Learn to stop doing for
others.
In the interest of
connecting with another, you may find that you’re volunteering to do things
before asked. You may spend time, money and/or energy doing unasked tasks or
favors and then find the recipient of your favor, unimpressed or
unappreciative. This is a painful clue that you may be over-doing. Pay
attention to how often you do any unasked chores for others and experiment with
“not-doing.” As caretakers and pleasers will attest, not-doing can actually be
very challenging. The benefit of not-doing is that it frees up time, energy and
money to spend on your self-care. That benefits everyone in your world. By
being conscious of what you will and will not do for others, you begin to teach
others to value your contribution. Wayne Dyer said, “You teach people how to
treat you.” Make sure you are choosing to do for others and that your
boundaries are clear to all involved. By not-doing, you will get very clear on
your motivation for your actions.
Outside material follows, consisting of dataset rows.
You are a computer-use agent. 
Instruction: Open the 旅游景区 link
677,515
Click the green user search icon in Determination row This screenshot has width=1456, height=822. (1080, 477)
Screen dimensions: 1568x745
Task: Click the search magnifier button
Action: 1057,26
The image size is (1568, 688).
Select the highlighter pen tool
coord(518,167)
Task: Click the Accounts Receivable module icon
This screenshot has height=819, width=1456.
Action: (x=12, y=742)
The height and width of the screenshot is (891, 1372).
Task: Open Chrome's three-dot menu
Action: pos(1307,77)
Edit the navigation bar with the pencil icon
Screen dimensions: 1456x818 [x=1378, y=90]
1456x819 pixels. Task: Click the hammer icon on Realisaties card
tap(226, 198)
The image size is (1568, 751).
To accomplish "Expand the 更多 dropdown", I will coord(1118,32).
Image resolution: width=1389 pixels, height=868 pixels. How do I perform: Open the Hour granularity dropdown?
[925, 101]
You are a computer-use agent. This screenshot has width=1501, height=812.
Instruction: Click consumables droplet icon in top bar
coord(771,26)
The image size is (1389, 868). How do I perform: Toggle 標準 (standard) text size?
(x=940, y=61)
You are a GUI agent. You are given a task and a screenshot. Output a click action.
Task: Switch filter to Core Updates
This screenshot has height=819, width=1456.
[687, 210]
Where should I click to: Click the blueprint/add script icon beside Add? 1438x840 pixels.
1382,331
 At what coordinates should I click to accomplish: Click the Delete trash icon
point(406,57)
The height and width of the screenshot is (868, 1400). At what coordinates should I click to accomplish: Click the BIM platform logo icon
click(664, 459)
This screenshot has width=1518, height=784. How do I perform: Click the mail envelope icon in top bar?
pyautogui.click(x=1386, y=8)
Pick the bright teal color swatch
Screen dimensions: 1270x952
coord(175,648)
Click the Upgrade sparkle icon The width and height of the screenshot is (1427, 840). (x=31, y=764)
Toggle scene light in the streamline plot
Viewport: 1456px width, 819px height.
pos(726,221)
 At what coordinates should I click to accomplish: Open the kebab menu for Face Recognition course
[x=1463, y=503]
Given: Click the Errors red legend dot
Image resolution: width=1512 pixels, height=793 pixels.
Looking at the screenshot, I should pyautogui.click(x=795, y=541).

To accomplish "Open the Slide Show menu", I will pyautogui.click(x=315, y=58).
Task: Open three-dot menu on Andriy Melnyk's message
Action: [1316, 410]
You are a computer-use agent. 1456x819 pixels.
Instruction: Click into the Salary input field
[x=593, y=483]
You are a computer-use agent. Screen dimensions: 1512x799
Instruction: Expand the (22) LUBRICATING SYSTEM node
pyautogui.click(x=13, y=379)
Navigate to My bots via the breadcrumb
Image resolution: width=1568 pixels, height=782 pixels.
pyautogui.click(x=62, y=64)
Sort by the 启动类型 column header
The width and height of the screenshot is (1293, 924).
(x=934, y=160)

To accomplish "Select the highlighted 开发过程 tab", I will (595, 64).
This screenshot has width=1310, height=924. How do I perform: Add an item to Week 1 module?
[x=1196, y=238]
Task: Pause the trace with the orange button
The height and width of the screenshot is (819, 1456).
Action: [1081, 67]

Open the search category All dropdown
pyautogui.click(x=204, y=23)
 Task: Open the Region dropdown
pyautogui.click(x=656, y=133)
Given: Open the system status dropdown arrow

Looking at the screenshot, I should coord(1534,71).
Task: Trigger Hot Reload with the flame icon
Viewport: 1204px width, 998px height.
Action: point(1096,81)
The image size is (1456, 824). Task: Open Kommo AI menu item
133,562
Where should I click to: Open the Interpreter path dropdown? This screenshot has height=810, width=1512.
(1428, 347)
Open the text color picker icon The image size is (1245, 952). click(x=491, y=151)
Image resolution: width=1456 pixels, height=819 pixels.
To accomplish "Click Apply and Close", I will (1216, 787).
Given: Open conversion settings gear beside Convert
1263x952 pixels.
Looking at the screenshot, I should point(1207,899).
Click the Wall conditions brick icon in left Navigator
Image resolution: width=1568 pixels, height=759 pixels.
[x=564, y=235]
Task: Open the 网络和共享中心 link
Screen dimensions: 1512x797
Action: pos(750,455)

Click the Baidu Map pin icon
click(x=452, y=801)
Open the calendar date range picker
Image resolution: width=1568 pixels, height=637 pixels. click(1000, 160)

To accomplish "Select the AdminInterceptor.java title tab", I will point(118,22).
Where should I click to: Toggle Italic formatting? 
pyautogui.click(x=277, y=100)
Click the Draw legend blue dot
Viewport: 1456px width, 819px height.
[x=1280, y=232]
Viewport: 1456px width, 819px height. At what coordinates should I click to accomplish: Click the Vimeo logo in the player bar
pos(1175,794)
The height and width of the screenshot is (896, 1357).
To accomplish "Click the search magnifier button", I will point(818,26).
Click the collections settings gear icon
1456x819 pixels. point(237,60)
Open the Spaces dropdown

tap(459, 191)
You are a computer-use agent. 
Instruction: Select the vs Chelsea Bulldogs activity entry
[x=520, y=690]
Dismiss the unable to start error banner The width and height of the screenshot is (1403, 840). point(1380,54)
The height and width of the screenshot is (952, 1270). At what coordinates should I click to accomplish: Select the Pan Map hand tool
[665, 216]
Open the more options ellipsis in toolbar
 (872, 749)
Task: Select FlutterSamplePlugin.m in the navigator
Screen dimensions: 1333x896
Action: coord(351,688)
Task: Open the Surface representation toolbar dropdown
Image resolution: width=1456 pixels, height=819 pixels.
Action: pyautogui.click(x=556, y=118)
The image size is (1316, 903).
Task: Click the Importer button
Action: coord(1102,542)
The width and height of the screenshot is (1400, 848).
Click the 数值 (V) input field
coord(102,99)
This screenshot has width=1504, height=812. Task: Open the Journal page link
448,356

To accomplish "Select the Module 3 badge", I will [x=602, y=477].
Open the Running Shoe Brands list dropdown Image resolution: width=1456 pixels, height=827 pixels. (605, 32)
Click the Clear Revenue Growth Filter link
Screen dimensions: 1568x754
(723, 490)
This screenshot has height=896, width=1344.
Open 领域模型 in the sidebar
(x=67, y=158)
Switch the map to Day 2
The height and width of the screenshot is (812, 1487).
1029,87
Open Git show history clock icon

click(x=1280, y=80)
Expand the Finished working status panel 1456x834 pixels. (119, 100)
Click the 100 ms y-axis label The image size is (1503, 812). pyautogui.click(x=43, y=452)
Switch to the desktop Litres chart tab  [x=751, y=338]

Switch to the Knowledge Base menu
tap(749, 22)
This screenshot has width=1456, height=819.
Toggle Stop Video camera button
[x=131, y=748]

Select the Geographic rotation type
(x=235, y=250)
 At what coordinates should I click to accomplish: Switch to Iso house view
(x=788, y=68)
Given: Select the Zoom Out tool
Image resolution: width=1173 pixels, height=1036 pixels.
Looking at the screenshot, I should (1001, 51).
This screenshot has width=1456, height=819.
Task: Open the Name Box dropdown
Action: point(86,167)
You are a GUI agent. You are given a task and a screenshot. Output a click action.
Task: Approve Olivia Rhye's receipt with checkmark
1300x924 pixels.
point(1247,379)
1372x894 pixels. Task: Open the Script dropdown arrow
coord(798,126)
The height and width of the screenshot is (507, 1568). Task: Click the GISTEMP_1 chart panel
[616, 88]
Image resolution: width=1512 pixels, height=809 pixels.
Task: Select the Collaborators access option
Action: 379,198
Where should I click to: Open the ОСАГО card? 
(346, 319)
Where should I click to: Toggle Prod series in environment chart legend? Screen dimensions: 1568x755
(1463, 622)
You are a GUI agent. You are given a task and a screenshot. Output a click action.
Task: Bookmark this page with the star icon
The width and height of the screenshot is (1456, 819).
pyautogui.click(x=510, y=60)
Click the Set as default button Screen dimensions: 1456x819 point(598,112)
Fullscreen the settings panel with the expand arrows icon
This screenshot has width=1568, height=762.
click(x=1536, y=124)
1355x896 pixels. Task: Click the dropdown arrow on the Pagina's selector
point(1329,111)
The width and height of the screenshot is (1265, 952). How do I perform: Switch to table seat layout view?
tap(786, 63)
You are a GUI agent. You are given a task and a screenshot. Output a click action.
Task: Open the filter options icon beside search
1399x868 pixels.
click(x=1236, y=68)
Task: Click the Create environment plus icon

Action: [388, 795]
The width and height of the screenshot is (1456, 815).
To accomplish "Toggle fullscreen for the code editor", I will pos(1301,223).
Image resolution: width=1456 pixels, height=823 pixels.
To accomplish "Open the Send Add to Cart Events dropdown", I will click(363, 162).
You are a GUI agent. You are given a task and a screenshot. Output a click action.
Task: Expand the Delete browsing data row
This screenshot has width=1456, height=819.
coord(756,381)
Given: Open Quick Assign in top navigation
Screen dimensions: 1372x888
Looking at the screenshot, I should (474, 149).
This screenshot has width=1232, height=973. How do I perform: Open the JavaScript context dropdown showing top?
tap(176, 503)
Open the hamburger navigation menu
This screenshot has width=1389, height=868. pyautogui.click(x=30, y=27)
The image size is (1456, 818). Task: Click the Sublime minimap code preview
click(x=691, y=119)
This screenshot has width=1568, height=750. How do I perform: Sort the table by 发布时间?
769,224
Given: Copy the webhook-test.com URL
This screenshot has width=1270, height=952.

This will also help you decide where to draw
the line.
Recommended Reading
“Where
to Draw the Line” by Anne Katherine
“Verbally
Abusive Relationships” by Patricia Evans
“The
Four Agreements” by Don Miquel Ruiz
“The
Courage to be Yourself ” by Sue Patton Thoele
"The
Power of the Apology” by Beverly Engel
Each of these books offers
insights and ideas for how to respond in new ways and with new attitudes to the
situations we face daily. The authors are candid, the examples are clear and
the recommendations are creative.
Practice new actions in
your imagination.
There’s great value in
rehearsing your new behaviors within the safety of your imagination. Sometimes,
people are initially resistant to practicing with me as they feel the nerves
just thinking about it. I confidently explain that these nerves will indeed
dissipate once we practice and let them run their course. Avoiding the
nervousness doesn’t help the situation. Practicing does. What are you going to
do differently? How do you think the person will react? How will you handle an
attempt at change back? Can you imagine yourself staying calm and standing firm
with your new boundaries? Run through as many different options as you can
imagine. As you do this, you will feel the shift and as you begin to imagine
yourself being successful and courageous, you will feel the power and joy flow
into you. Really!
Establishing or enforcing
your personal boundaries is a process. Take your time. Look for small ways to
begin. Be patient with yourself and forget about being perfect. Trust yourself
and start with changes that feel good and right and true for you. It’s
inspiring to watch the changes that occur as you begin to take action on your
own behalf and place a value on your own well-being.